In a note to investors on Monday, the New York-based bank stated: “We believe it is logical to assume that the US market will eventually regulate – given the potential implications for US tax take, if nothing else.”
The dossier added: “Based on a simple ‘grossing up’ of PartyGaming’s rake relative to its 9% market share, the US poker market alone was worth $1.5bn in 2008.”
E Gaming Review added that that sum tallied with similar reports from H2, experts in gambling statistics.
Continuing, the report said: “Were the market to be legalized, we believe that the size of the revenue opportunity could increase materially.
“Based on an assumption of 30% penetration of offline poker players and $300 gross gaming revenue (GGR) per player, we estimate that a legal poker market could be worth $3bn.
“Were GGR to increase to 45% and GGR per player rise to $400, the size of the poker market alone could be worth $6bn.
“We also estimate that the casino market could expand to a similar scale, based on various offline penetration assumptions.”
Goldman Sachs warned that work on creating this online gambling amalgamation at federal level would not be quick, although progress in individual states could be faster.
EGRMagazine.com reported that the debate on this bill to rescind the Unlawful Internet Gambling Enforcement Act (UIGEA), introduced by Congressman Barney Frank, has been delayed until September.

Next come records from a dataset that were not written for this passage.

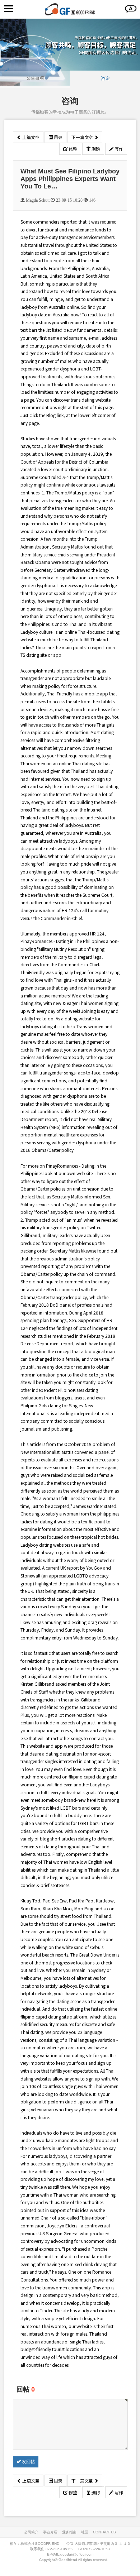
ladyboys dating (36, 1026)
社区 (84, 2532)
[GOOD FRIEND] (70, 9)
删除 (95, 149)
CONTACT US (104, 2532)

Programmes are moving faster at state level, for example those which seek to make online poker legal in California and Florida.

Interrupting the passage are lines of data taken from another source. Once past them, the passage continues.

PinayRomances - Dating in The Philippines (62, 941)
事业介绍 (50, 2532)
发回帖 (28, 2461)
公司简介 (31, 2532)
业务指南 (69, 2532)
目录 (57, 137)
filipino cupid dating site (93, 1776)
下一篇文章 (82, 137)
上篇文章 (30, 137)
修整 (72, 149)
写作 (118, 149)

The Goldman Sachs report finished: “The momentum at state level is clearly, where widening state budget deficits are ratcheting up financial pressures, is clearly building.
”Indeed, if California and Florida move forward with legislation to legalise online poker, this could prove the catalyst for other states to follow suit”.
The bank’s Goldman Sachs’ deductions echo those of the erstwhile PartyGaming chief executive Mitch Garber, now Harrah’s Interactive Entertainment boss, who, in an interview with EGRMagazine.com on Monday, envisaged that America will make internet gambling legal.